** WORK ITEM **
Below are the records; copy every line in them that holds the string "Given".

-------- EXERCISE DATA

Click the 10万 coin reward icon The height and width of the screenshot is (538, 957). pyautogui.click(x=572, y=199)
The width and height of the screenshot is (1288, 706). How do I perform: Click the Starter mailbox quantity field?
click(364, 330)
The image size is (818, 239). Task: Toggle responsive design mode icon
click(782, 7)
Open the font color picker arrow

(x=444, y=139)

----------------
-------- EXERCISE DATA

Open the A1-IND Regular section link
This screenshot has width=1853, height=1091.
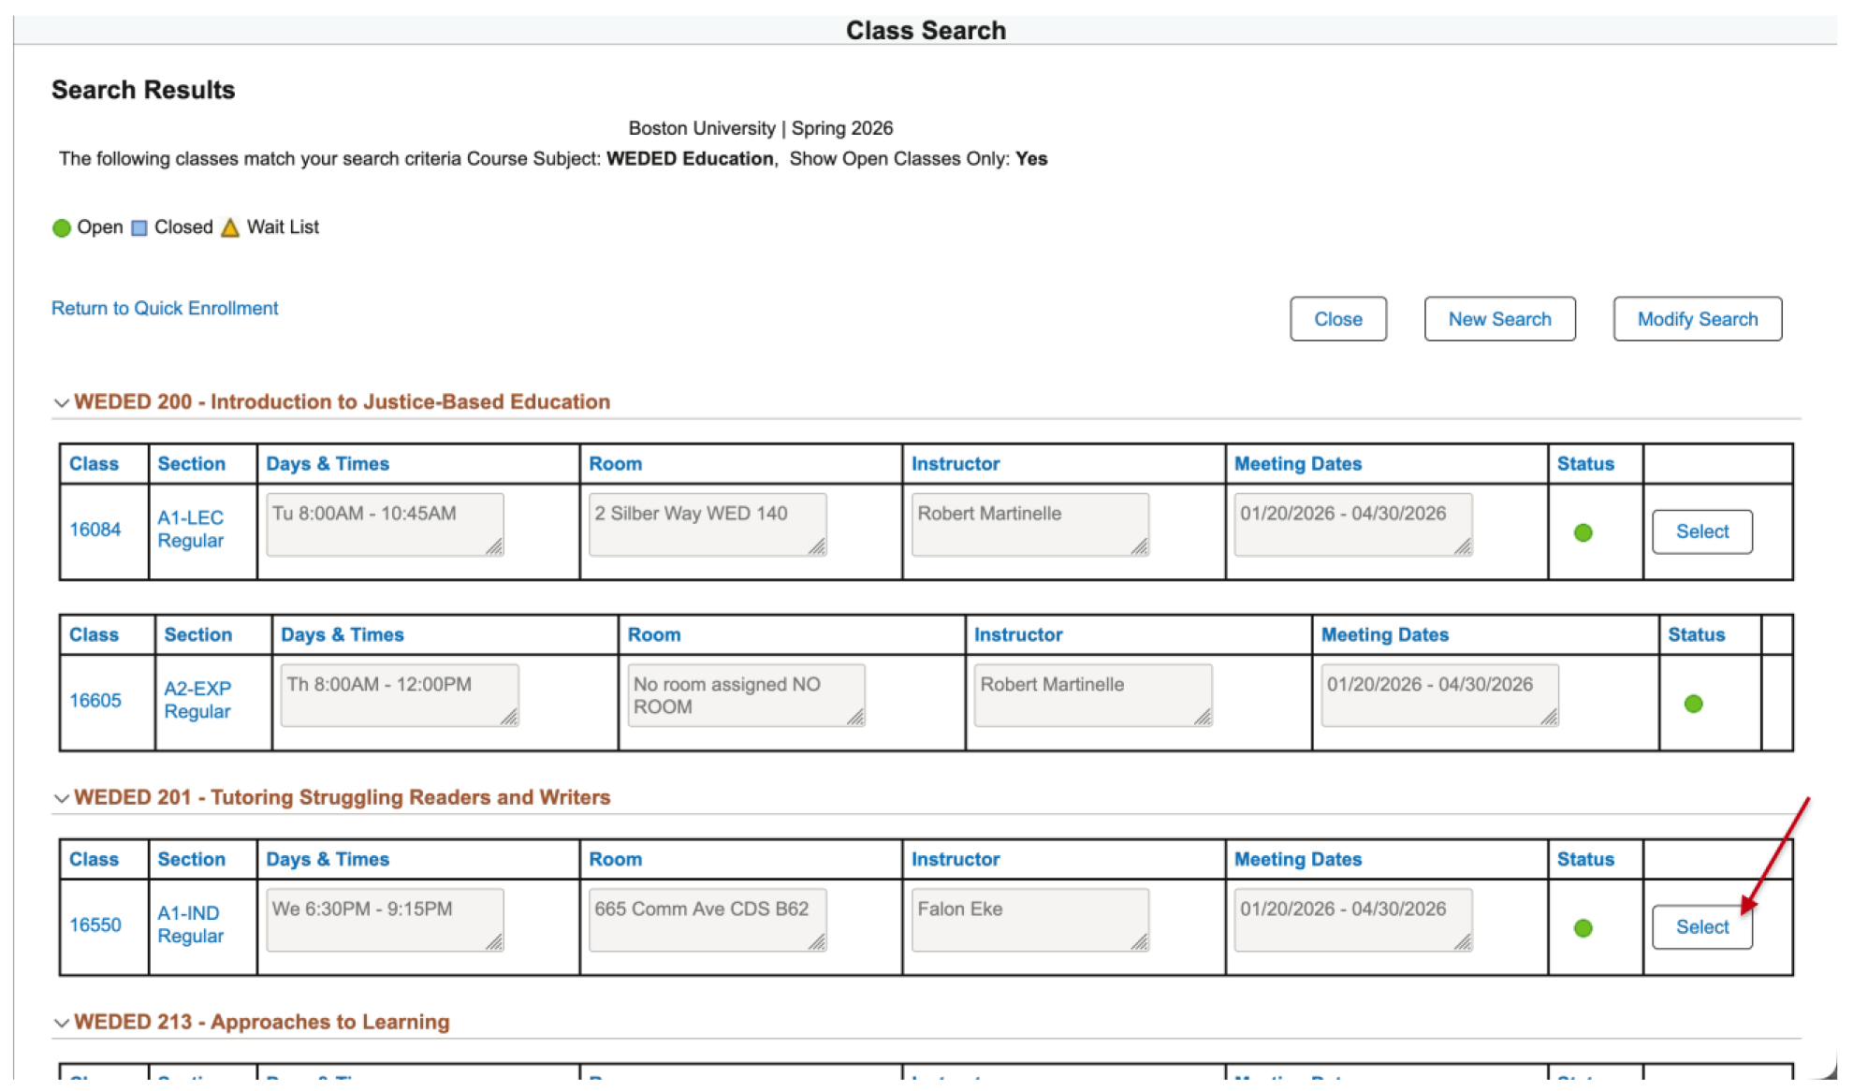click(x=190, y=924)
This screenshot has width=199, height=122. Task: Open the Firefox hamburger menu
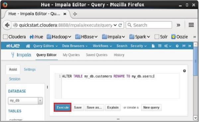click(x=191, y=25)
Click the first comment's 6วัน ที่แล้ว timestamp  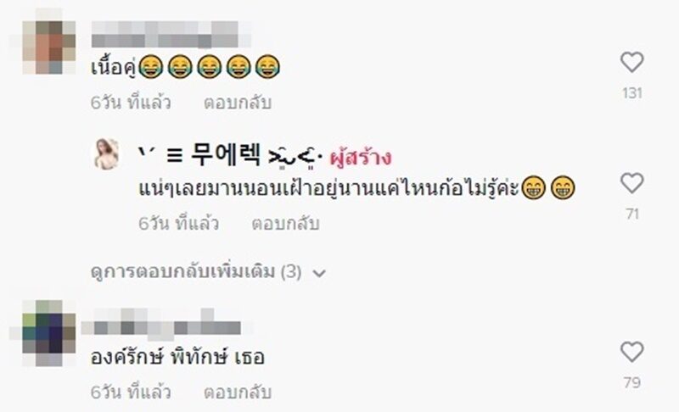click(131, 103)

----------------
-------- EXERCISE DATA

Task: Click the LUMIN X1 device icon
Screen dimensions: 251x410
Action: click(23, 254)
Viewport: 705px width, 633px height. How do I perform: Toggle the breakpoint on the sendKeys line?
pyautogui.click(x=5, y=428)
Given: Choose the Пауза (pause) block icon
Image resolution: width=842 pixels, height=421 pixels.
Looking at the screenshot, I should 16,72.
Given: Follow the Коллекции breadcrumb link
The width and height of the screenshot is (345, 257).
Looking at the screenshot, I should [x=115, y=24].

----------------

** EXERCISE RESPONSE **
Given: Choose the Пауза (pause) block icon
Given: Follow the Коллекции breadcrumb link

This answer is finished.